Zu Pandemiebeginn gaben 89 Prozent der Teilnehmenden reduzierte Kontakte am Arbeitsplatz an. Gegen Ende der Pandemie waren es nur noch 63 Prozent. Der Anteil der Personen, die unter einem mangelnden Austausch mit Kolleginnen und Kollegen am Arbeitsplatz litten, sank ebenfalls. Auch berichteten die Teilnehmenden im Pandemieverlauf zunehmend seltener über Konflikte zwischen Arbeit und Privatleben. Dennoch blieb die Häufigkeit von chronischem arbeitsbedingtem Stress bei etwa 60 Prozent konstant. Der Anteil der Beschäftigten, die sich an ihrem Arbeitsplatz ausreichend vor einer Infektion geschützt fühlten, nahm jedoch ab und sank gegen Ende der Pandemie auf 65 Prozent.
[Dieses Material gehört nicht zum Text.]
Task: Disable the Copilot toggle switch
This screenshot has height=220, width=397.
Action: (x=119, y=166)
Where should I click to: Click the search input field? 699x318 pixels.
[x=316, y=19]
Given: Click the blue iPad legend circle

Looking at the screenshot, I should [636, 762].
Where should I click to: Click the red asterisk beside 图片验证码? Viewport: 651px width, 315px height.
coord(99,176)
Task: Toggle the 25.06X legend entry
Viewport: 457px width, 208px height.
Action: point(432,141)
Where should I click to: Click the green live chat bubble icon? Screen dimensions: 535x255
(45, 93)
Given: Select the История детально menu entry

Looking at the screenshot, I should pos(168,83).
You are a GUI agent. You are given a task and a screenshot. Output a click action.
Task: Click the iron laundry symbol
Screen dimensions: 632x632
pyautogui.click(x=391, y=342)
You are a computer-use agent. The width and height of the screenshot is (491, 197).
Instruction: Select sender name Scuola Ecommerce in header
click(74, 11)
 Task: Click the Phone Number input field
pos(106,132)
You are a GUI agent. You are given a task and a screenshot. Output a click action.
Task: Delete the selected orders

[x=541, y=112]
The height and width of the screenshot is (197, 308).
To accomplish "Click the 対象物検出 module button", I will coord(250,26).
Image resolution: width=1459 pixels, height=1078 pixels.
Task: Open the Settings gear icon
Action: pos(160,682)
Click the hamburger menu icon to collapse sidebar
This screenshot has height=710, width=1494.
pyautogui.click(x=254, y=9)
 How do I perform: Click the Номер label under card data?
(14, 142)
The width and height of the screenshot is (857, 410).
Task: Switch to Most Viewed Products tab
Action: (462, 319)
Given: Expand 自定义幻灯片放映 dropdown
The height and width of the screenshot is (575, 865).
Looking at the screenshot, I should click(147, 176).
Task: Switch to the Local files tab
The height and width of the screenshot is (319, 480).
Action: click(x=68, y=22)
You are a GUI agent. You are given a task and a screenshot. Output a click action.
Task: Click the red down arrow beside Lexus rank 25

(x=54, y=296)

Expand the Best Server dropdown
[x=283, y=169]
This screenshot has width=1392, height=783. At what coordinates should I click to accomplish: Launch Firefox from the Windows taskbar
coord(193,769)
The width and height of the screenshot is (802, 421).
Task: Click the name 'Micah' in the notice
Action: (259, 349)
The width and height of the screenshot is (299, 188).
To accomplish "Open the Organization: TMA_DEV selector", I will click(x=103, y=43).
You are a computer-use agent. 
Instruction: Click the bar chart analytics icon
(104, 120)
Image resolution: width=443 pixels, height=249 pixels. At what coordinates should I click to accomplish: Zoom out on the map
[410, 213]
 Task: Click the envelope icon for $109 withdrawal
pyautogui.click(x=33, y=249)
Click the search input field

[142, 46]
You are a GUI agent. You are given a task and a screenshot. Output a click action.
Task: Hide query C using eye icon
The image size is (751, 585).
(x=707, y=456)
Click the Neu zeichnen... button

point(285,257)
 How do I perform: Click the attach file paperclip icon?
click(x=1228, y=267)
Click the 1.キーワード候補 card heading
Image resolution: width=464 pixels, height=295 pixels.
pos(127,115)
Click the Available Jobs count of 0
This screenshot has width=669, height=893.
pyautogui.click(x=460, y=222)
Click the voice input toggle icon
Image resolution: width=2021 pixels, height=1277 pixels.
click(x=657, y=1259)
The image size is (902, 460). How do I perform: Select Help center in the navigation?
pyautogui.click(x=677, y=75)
Insbesondere Beschäftigte mit hohem beruflichem Infektionsrisiko fühlten sich nicht angemessen am Arbeitsplatz geschützt (59 Prozent).
Augenmerk auf besonders gefährdete Gruppen richten
Ein besonderes Augenmerk wurde auf Beschäftigte gelegt, die bereits vor der Pandemie an einer Angststörung oder Depression litten. Bei 42 Teilnehmenden (16 Prozent) war dies der Fall. Diese Gruppe, die zu 71 Prozent aus Frauen bestand, berichtete von einem höheren Maß an Konflikten zwischen Arbeit und Privatleben und fühlte sich mit 43 Prozent seltener bei der Arbeit ausreichend vor einer Infektion geschützt. Sie litten zudem häufiger unter chronischem arbeitsbedingtem Stress (79 Prozent) und wiesen ein überdurchschnittlich hohes berufliches Engagement auf.
Tendenziell erhöhte Risiken für stärker ausgeprägte Depressions- und Angstsymptome zeigten sich bei Beschäftigten mit hohem oder potenziell erhöhtem beruflichem Infektionsrisiko im Vergleich zu Personen ohne erhöhtes Infektionsrisiko. Ein geringes Maß an Unterstützung durch Kolleginnen und Kollegen oder Vorgesetzte und eine möglicherweise damit verbundene Einsamkeit war mit schwereren Symptomen verbunden. Fortbestehende Risikofaktoren für eine höhere Symptomschwere waren Work-Privacy-Konflikte, ein als unzureichend wahrgenommener Schutz vor SARS-CoV-2 am Arbeitsplatz und ein überdurchschnittlich hohes Engagement bei der Arbeit. Als stärkster Risikofaktor erwies sich eine bereits vor der Pandemie diagnostizierte Angststörung oder Depression. Eine umfassende Darstellung der Studienergebnisse wurde international veröffentlicht.[4]
Psychosoziale Risiken berücksichtigen
Die Ergebnisse der Studie unterstreichen die Bedeutung arbeitsbedingter psychosozialer Risiken für das Wohlbefinden der Beschäftigten. Die geringere psychische Belastung in der Folgebefragung im Vergleich zur Basiserhebung deutet darauf hin, dass die Auswirkungen der Pandemie auf Angst- und Depressionssymptome in der Regel vorübergehend waren. Dennoch sollten Unternehmen weiterhin die soziale Interaktion unter den Beschäftigten stärken, um deren psychische Gesundheit zu schützen. Bei Konflikten zwischen Arbeit und Privatleben sowie bei bekannter Diagnose einer Angststörung oder Depression sollten individuelle Hilfsangebote bereitgestellt werden.